In the 2nd entry of this series we discussed how sport has a really genuine advantage over other causes which seek donations, in that sport has an extremely loyal and passionate audience of participants, fans, members, alumni and other key stakeholders within your community.
Once you have determined your audience, the next step is to understand those who are most likely to make a donation to your project.
THE DONOR PYRAMID
The donor pyramid helps you understand those most likely to make a donation and where you should consider focusing the majority of your time and efforts throughout your fundraising journey:
- BOARD AND MEMBERS
These are your smallest group of people, however they are also your most engaged. They have made a conscious effort to be involved with your organisation. This group of people is also where the majority of your donations will come from and where the majority of your fundraising effort should be focussed.
- CORPORATES AND PARTICIPANTS
This is your 2nd most engaged group of people and will make meaningful contributions to any fundraising cause, however not with the same regularity as your top group. This group is worthwhile to invest time on in engaging with your program, however their take-up rate will not be as high as your most engaged people.
- FANS AND STAKEHOLDERS
For certain fundraising causes, this group of people are worthwhile engaging. In order to effectively engage these people, more effort needs to be put into advocacy (telling your story and sharing your NEED, CAUSE and IMPACT) before you make an ask.
- WIDER COMMUNITY
Whilst it is very worthwhile ensuring your whole community are aware of your fundraising objectives and initiatives, this group of people are far less likely to become donors. When operating in this space you are competing with all other fundraising causes and it is hard to totally engage this group with the same levels of passion as your more “rusted-on” groups.
HOW TO COMMUNICATE AND ENGAGE WITH YOUR AUDIENCE
There is no one-size fits all method of communicating with your audience.
You need to assess how you already communicate with your audience.

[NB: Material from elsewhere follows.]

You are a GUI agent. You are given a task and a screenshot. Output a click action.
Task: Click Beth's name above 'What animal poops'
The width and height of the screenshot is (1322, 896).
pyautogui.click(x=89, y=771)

- Do you send regular emails?
- Do you communicate via your website and/or social media?
- Do you send newsletters?
- Or do you have regular face-to-face opportunities (such as events, match days etc)?
There is no point creating a new method or platform to communicate your fundraising program and story with your audience, doing this will ensure that you don’t reach everyone who is engaged with you.
The best way to share your story and engage people with your fundraising program is to include your fundraising story and ask into your current communication platforms.
- If you send regular emails – consider an EDM (electronic mail) campaign
- If you communicate via your website and/or social media – share your story and ask on these channels (it is advised to include your story on the front page of your website in any case, linking directly to your ASF page and/or ASF donation form)
- If you send regular newsletters – include a feature article on your fundraising
- If you have regular face-to-face opportunities – create a method of featuring your fundraising campaign within these opportunities/events.
One key asset that all sporting organisations have is alumni (previous participants, board members, senior staff etc.).
Alumni are an asset unique to sport, they are a group of people that nobody else can compete with or steal as assets of your organisation.
Your alumni are heroes amongst your community, people listen to them and they are often held on a pedestal by current, past and future members and participants.
Your alumni have a strong voice who will help share your story effectively and are a great way to generate engagement and buy-in from your audience.
You alumni are also a very worthwhile pool of people who should be continually engaged with and can become valuable donors to any organisation.
It is extremely important to maintain contact with these people even after they move away from actively engaging in sport and with your club or move on in their lives. Your club has played a vital role in helping shape these people as a person, and those organisations who actively seek to communicate with their alumni and keep them engaged are the same organisations who are able to quickly generate a diverse pool of donors for any fundraising campaign.